Transcribe exactly the lines that fall between the one holding "574x277 pixels. How" and the one holding "Task: Close the 导出数据向导 export wizard dialog", inclusive, from the entries below.
====== DATA EXTRACTS
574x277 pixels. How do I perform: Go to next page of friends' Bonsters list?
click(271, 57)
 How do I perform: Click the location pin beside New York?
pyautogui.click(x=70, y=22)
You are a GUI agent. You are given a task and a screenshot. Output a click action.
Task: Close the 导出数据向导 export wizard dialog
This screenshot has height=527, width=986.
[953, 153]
============
====== DATA EXTRACTS
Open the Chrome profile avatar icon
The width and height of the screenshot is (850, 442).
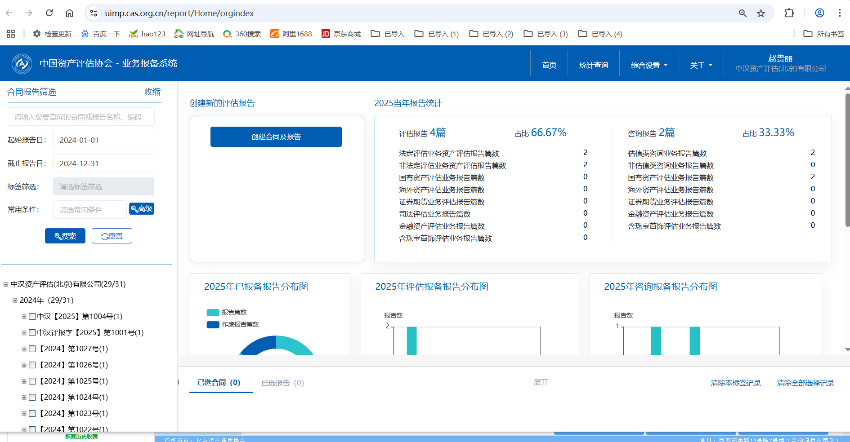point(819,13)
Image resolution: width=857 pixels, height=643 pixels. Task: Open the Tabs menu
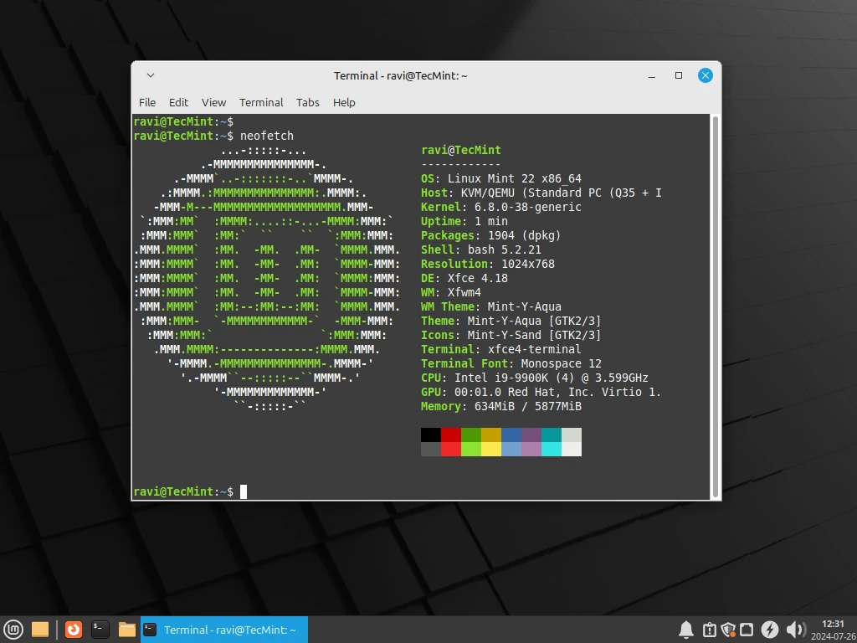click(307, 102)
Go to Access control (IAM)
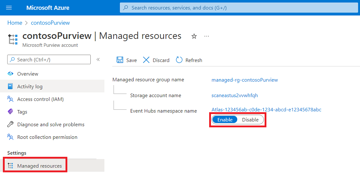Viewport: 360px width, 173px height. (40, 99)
============
» **EXERCISE OUTPUT**
574x277 pixels. How do I perform: Go to next page of friends' Bonsters list?
click(271, 57)
 How do I perform: Click the location pin beside New York?
pyautogui.click(x=70, y=22)
You are a GUI agent. You are given a task and a screenshot. Output a click action.
Task: Close the 导出数据向导 export wizard dialog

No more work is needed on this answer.